The testing for this article was very simple. We performed clean installations of Ubuntu 8.10, 9.04, and 9.10 (using a daily LiveCD from 2009-08-25) on a Dell Inspiron Mini 9, Samsung NC10, and a Lenovo ThinkPad T60. Once the installation was complete, we installed Bootchart and that was the only change made to any of the distributions. After that and a few reboots later, we had our Bootchart numbers and then proceeded to test the next Ubuntu release in the same fashion.
Our testing began with the Dell Mini 9 with its pretty conventional netbook hardware -- an Intel Atom N270 CPU, 1GB of DDR2 memory, and an 8GB SSD.
Under Ubuntu 8.10 it took 33 seconds to boot, just 14 seconds to boot Ubuntu 9.04, and the Ubuntu 9.10 development snapshot took 14 seconds too.

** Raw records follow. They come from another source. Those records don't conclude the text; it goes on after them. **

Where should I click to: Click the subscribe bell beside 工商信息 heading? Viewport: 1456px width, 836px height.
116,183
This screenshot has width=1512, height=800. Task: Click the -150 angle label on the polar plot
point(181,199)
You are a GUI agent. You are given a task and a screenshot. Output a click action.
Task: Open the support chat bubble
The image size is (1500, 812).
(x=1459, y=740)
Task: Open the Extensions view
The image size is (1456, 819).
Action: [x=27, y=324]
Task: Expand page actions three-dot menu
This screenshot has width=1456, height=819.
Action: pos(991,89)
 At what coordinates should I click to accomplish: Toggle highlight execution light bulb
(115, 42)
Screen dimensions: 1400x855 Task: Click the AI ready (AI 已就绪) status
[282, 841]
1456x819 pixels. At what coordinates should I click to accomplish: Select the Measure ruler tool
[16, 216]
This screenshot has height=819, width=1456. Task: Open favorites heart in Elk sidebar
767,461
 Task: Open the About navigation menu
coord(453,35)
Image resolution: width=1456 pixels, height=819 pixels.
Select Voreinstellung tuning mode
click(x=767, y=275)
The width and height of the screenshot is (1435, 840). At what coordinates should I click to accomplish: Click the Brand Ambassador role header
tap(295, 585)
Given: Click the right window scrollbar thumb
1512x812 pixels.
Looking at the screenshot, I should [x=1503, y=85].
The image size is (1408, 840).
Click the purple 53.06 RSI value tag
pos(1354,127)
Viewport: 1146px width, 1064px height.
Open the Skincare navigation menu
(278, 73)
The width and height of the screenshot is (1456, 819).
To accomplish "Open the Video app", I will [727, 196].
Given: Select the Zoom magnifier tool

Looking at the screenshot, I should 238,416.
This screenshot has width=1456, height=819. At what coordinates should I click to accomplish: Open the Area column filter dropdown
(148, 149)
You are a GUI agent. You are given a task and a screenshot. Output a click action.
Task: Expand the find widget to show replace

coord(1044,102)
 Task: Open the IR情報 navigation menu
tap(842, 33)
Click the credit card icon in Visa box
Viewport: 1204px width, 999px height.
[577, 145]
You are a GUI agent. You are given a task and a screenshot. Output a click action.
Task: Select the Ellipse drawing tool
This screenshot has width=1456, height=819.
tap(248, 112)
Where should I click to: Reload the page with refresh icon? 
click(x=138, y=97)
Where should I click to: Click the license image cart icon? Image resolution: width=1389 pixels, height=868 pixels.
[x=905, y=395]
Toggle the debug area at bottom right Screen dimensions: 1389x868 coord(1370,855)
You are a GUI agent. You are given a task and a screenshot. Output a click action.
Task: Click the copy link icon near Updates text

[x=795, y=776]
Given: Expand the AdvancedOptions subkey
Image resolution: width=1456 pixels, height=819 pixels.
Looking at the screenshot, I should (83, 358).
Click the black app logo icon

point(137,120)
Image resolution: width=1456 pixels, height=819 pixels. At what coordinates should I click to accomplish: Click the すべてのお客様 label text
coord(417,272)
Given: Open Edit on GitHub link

Also worth noting from the Bootchart graphs is the maximum disk throughput, which peaked at 58MB/s in Ubuntu 8.10, but for Ubuntu 9.04 and 9.10 was at 72 MB/s. 14 seconds for a boot time is nice, but still not the 10 seconds or less that we will be looking for on this Mini 9 within the next eight months or so when Ubuntu 10.04 LTS rolls out. As you can see though, more processes are starting up under Ubuntu 9.10 when compared to the earlier releases.